More people in U.S. lack health insurance-Census
WASHINGTON, Sept 10 (Reuters) - The number of people living in the United States without health insurance rose to 46.3 million in 2008 from 45.7 million a year earlier, a U.S. Census Bureau official said on Thursday.
David Johnson, who heads the Census Bureau's housing and household economic statistics division, told a telephone conference the data were collected in March of 2008 -- before the sharp economic downturn in the latter part of the year which saw many more people lose jobs and health insurance.
The new census numbers could feature in arguments over President Barack Obama's plans to overhaul the U.S. healthcare system and dramatically expand medical insurance coverage.
Johnson said that anyone who had insurance earlier in the year and lost it because of unemployment in the latter part of 2008 would have been counted in the report as having medical coverage -- meaning next year's uninsured numbers could be far worse.
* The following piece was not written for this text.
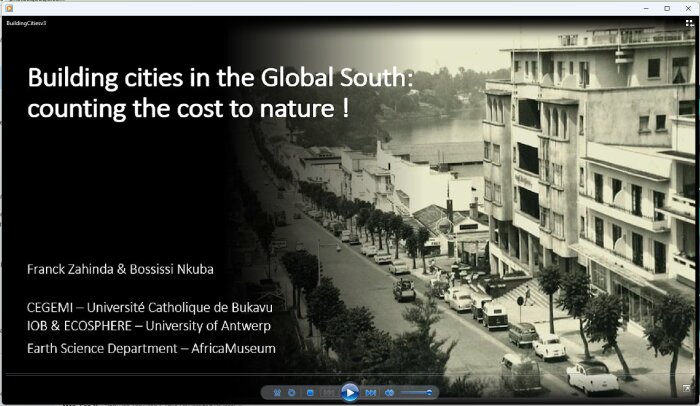The height and width of the screenshot is (406, 700).
Task: Skip to the previous item
Action: coord(329,393)
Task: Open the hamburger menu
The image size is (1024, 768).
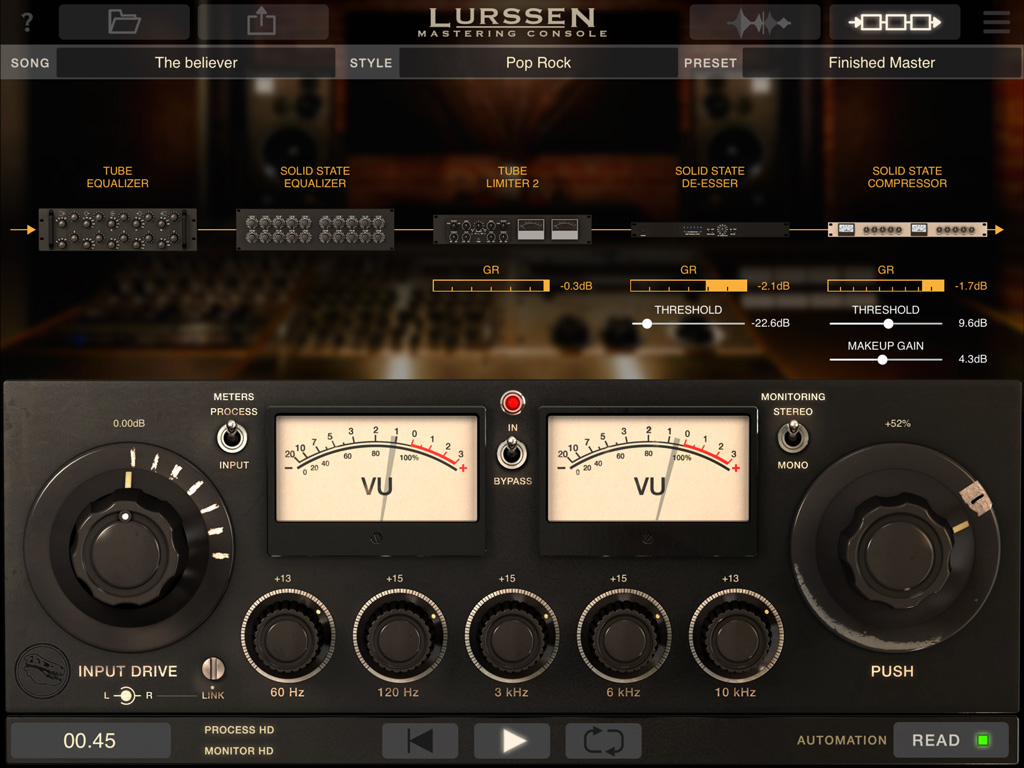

The data showed that the number of people who were covered by private insurance fell between 2007 and 2008 and those enrolled in government health programs rose.
The report said that between 2007 and 2008 the number of those with private coverage fell to 201 million in 2008 from 202 million in 2007. The number of people enrolled in government programs climbed to 87.4 million in 2008 from 83 million in 2007, it said. (Reporting by Donna Smith; Editing by Sandra Maler)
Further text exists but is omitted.